#### Seitenauszug
__________________________________________________

Wenn es die Aufgabe des dritten Aufzuges ist, uns den Konflikt der einander feindlichen Lager vorzuführen, genügt der Dichter dieser Forderung hier, indem er seine Heldin in Kollision mit sich selbst kommen lässt. Ihre irdisch-menschliche Natur und die hohen Pflichten ihres idealen Berufes, das sind die Mächte, die in ihrer Seele miteinander ringen und den bedenklichen Knoten schnüren, auf dessen Lösung wir gespannt werden sollen.

1.–3. Szene

Wir befinden uns in dem Hoflager des Königs zu Chalons, wo die Feldherren Dunois und La Hire mit einem Gespräch beginnen, das uns von vornherein bedenklich machen muss. Beide lieben die Jungfrau, dieselbe, an die der ihnen wohlbekannte Ruf ergangen ist:

– – – – – Eine reine Jungfrau
Vollbringt jedwedes Herrliche auf Erden,
Wenn sie der irdschen Liebe widersteht.

Jetzt soll diese Liebe in ihrem Herzen erweckt werden. Wird sie, die einen Raimond ausgeschlagen hat, sich durch die Bewerbungen so hochgestellter Männer nicht geschmeichelt fühlen, umso mehr, als man ihr die Entscheidung überlassen will?

Noch ehe sie erfährt, dass zwei Feldherren um sie streiten, soll sie das am Schluss des vorigen Aktes begonnene Werk vollenden: Zwei fürstliche Häupter sollen miteinander vereinigt werden. Die geschichtliche Tatsache der Verbindung des Herzogs von Burgund mit seinem König, die erst nach dem Tode der Jungfrau stattfand, wird hier von Schiller zu einer Versöhnungsszene benutzt. Schiller hielt damit den deutschen Fürsten einen Spiegel vor. Er zeigte ihnen, was sie für Deutschlands Wohl zu tun hatten. Die schönen Worte des Erzbischofs:

Mein Meister rufe, wann er will; dies Herz
Ist freudensatt und ich kann fröhlich scheiden,
Da meine Augen diesen Tag gesehn!

__________________________________________________

#### Gestellte Aufgaben
1 > Würden Sie aus der Erläuterung zum dritten Aufzug den Abschnitt wörtlich ausgeben, beginnend bei „Noch ehe sie“ und endend bei „diesen Tag gesehn!“?
2 > Wie lautet der Satz „Schiller hielt damit den deutschen Fürsten einen Spiegel vor.“ aus der Erläuterung zum dritten Aufzug auf Englisch?

#### Bereitgestellte Daten
__________________________________________________

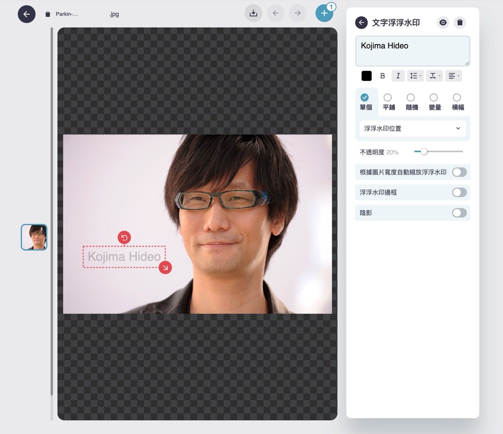
Task: Apply bold formatting with B button
Action: tap(382, 76)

__________________________________________________

#### Antworten je Aufgabe
1 >
Noch ehe sie erfährt, dass zwei Feldherren um sie streiten, soll sie das am Schluss des vorigen Aktes begonnene Werk vollenden: Zwei fürstliche Häupter sollen miteinander vereinigt werden. Die geschichtliche Tatsache der Verbindung des Herzogs von Burgund mit seinem König, die erst nach dem Tode der Jungfrau stattfand, wird hier von Schiller zu einer Versöhnungsszene benutzt. Schiller hielt damit den deutschen Fürsten einen Spiegel vor. Er zeigte ihnen, was sie für Deutschlands Wohl zu tun hatten. Die schönen Worte des Erzbischofs:

Mein Meister rufe, wann er will; dies Herz
Ist freudensatt und ich kann fröhlich scheiden,
Da meine Augen diesen Tag gesehn!

2 > In doing so, Schiller held up a mirror to the German princes.